Labourers of every trade have left their work-benches,
and tradesmen their shops; sailors desert their ships
as fast as they arrive on the coast; and several vessels
have gone to sea with hardly enough hands to spread
a sail. Two or three are now at anchor in San
Francisco, with no crew on board. Many desertions,
too, have taken place from the garrisons within the
influence of these mines; twenty-six soldiers have
deserted from the post of Sonoma, twenty-four from
that of San Francisco, and twenty-four from Monterey.
I have no hesitation now in saying, that there is
more gold in the country drained by the Sacramento
and San Joaquin Rivers than will pay the cost of the
present war with Mexico a hundred times over.

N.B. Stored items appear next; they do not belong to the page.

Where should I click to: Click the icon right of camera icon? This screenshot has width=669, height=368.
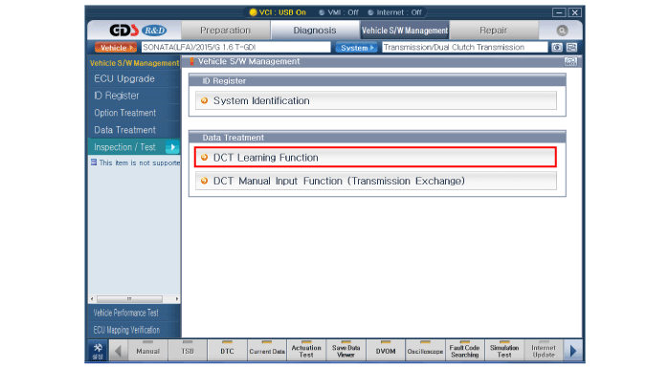tap(571, 47)
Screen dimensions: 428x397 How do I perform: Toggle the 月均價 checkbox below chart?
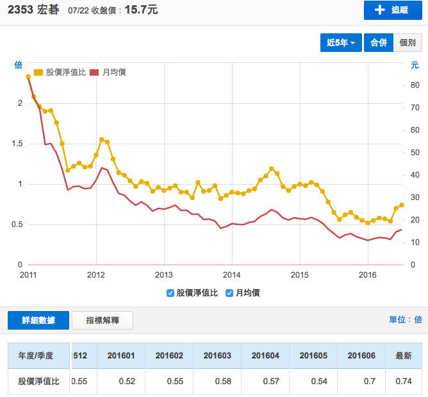229,293
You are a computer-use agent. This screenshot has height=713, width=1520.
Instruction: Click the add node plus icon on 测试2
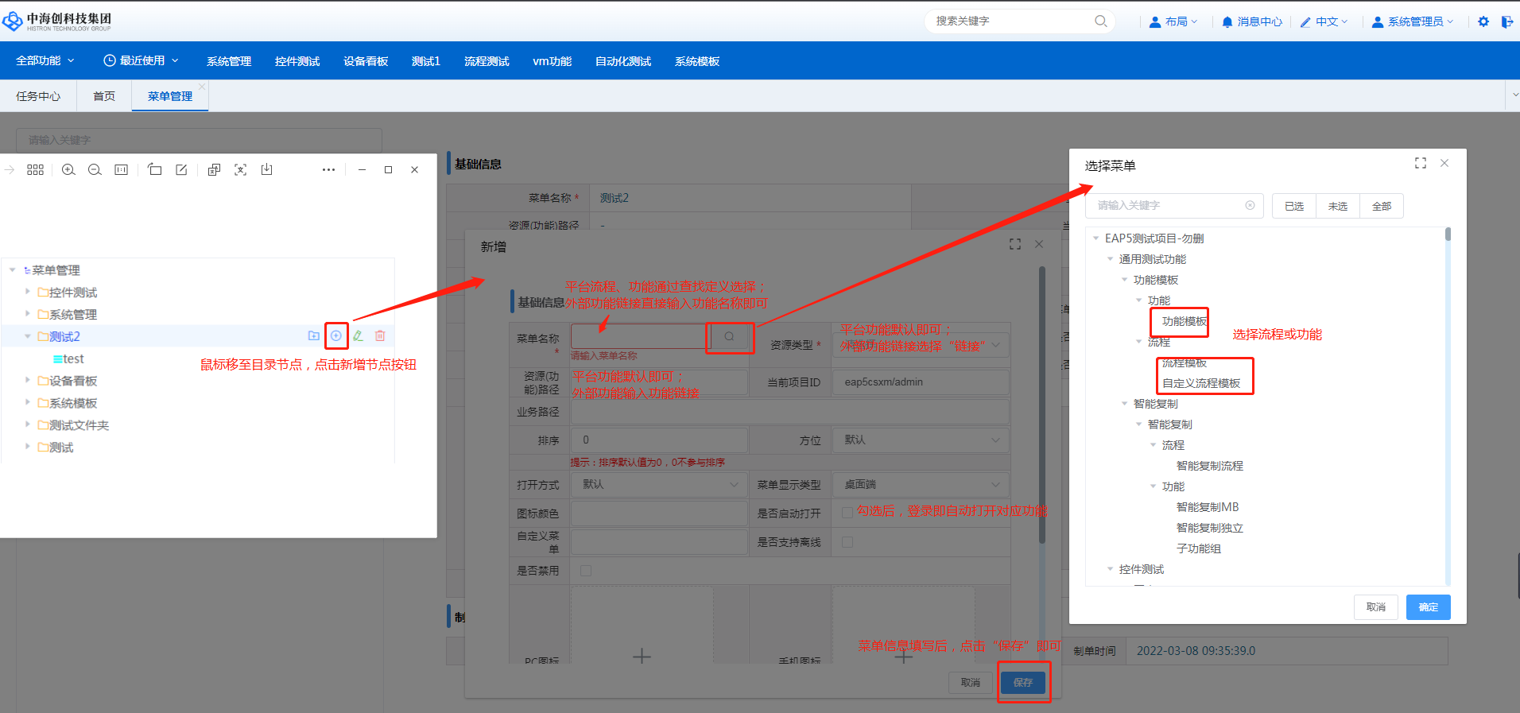(x=336, y=336)
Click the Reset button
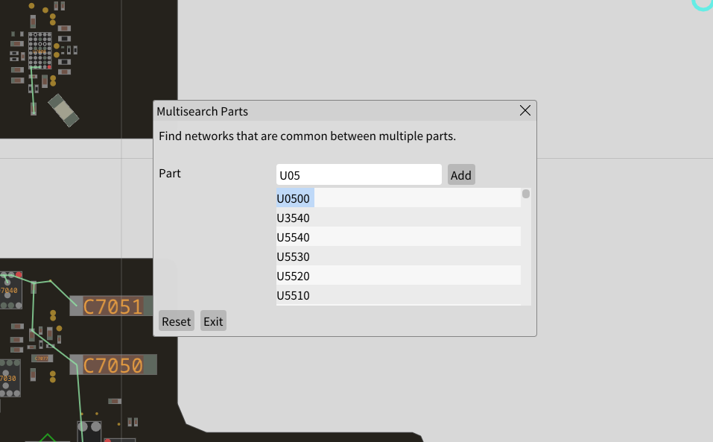 pos(177,321)
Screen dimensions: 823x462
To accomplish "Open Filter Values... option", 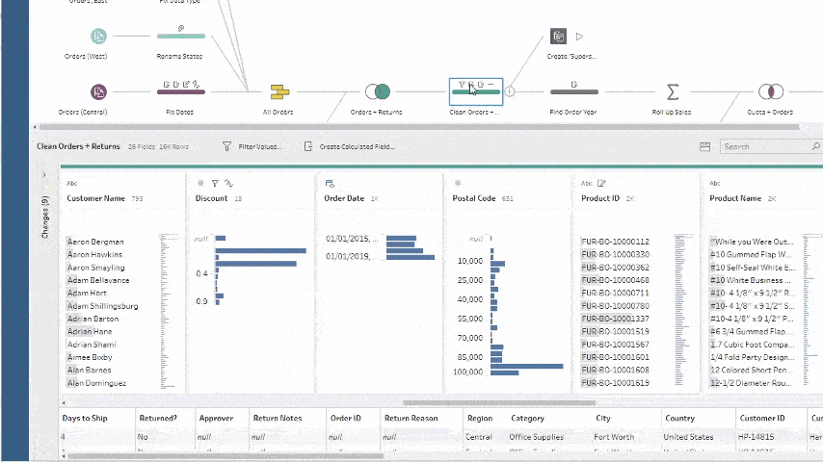I will (252, 147).
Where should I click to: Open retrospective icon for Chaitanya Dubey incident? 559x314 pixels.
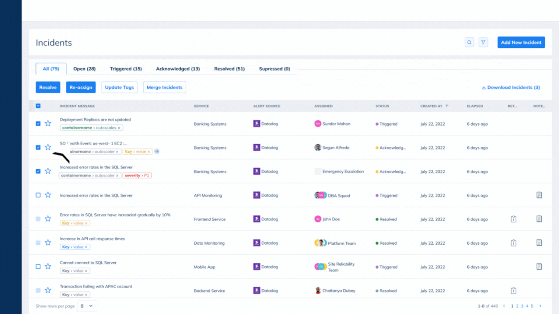[x=514, y=291]
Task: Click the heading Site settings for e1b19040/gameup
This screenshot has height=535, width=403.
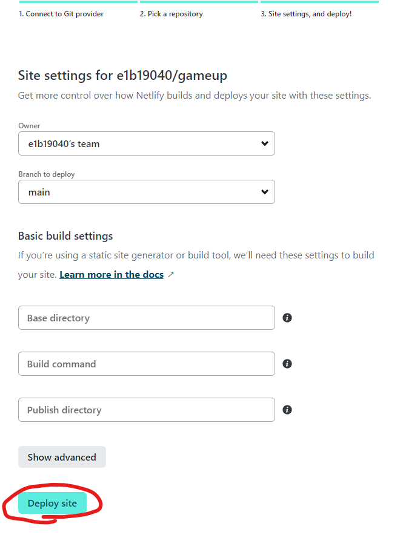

No capital is required to obtain this gold, as the
labouring man wants nothing but his pick and shovel
and tin pan, with which to dig and wash the gravel,
and many frequently pick gold out of the crevices of
rocks with their knives, in pieces of from one to
six ounces.
“Gold is also believed to exist
on the eastern slope of the Sierra Nevada; and, when
at the mines, I was informed by an intelligent Mormon
that it had been found near the Great Salt Lake by
some of his fraternity. Nearly all the Mormons
are leaving California to go to the Salt Lake; and
this they surely would not do unless they were sure
of finding gold there, in the same abundance as they
now do on the Sacramento.
“I have the honour to be,
“Your most obedient Servant,
“R.B. MASON, Colonel 1st Dragoons, commanding.
“Brigadier-General R. Jones,
Adjutant-General, U.S.A., Washington, D.C.”